#### Supplied records
━━━━━━━━━━━━━━━━━━━━
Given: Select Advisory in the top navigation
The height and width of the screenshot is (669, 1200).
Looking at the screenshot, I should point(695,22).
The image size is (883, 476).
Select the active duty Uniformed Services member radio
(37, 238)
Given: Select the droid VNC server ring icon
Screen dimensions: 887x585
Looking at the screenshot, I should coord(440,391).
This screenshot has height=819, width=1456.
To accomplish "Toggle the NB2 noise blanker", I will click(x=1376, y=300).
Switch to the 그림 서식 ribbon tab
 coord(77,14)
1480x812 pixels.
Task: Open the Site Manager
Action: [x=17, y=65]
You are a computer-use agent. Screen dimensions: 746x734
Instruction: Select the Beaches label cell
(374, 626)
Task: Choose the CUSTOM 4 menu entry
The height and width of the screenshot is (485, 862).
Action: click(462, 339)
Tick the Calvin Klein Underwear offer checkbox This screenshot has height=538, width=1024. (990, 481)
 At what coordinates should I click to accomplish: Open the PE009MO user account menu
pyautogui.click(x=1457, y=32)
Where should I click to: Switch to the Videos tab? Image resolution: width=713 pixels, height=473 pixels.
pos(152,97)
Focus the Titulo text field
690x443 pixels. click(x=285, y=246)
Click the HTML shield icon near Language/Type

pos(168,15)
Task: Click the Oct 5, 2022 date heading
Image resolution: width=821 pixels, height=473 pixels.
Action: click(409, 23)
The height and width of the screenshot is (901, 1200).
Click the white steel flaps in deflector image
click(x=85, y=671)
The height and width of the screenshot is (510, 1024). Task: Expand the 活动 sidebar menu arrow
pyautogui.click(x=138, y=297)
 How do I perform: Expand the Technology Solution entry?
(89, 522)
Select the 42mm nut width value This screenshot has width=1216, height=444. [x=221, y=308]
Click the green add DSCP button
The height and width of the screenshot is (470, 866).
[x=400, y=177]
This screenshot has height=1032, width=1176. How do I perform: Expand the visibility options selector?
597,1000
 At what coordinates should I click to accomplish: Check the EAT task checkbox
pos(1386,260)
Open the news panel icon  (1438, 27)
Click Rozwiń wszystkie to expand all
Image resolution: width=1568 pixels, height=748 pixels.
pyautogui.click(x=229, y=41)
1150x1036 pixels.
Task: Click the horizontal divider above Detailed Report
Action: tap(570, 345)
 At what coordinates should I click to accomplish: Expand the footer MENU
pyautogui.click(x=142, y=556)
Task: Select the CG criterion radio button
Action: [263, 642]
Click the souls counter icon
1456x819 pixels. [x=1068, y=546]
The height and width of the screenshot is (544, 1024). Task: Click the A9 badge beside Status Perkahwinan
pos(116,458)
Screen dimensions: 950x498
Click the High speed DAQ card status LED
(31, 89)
━━━━━━━━━━━━━━━━━━━━
#### Short task
Quote every row from the one containing "Tick the Calvin" down to the final row, copying each line verbatim.

#### Solution to this task
Tick the Calvin Klein Underwear offer checkbox This screenshot has height=538, width=1024. (990, 481)
 At what coordinates should I click to accomplish: Open the PE009MO user account menu
pyautogui.click(x=1457, y=32)
Where should I click to: Switch to the Videos tab? Image resolution: width=713 pixels, height=473 pixels.
pos(152,97)
Focus the Titulo text field
690x443 pixels. click(x=285, y=246)
Click the HTML shield icon near Language/Type

pos(168,15)
Task: Click the Oct 5, 2022 date heading
Image resolution: width=821 pixels, height=473 pixels.
Action: click(409, 23)
The height and width of the screenshot is (901, 1200).
Click the white steel flaps in deflector image
click(x=85, y=671)
The height and width of the screenshot is (510, 1024). Task: Expand the 活动 sidebar menu arrow
pyautogui.click(x=138, y=297)
 How do I perform: Expand the Technology Solution entry?
(89, 522)
Select the 42mm nut width value This screenshot has width=1216, height=444. [x=221, y=308]
Click the green add DSCP button
The height and width of the screenshot is (470, 866).
[x=400, y=177]
This screenshot has height=1032, width=1176. How do I perform: Expand the visibility options selector?
597,1000
 At what coordinates should I click to accomplish: Check the EAT task checkbox
pos(1386,260)
Open the news panel icon  (1438, 27)
Click Rozwiń wszystkie to expand all
Image resolution: width=1568 pixels, height=748 pixels.
pyautogui.click(x=229, y=41)
1150x1036 pixels.
Task: Click the horizontal divider above Detailed Report
Action: tap(570, 345)
 At what coordinates should I click to accomplish: Expand the footer MENU
pyautogui.click(x=142, y=556)
Task: Select the CG criterion radio button
Action: [263, 642]
Click the souls counter icon
1456x819 pixels. [x=1068, y=546]
The height and width of the screenshot is (544, 1024). Task: Click the A9 badge beside Status Perkahwinan
pos(116,458)
Screen dimensions: 950x498
Click the High speed DAQ card status LED
(31, 89)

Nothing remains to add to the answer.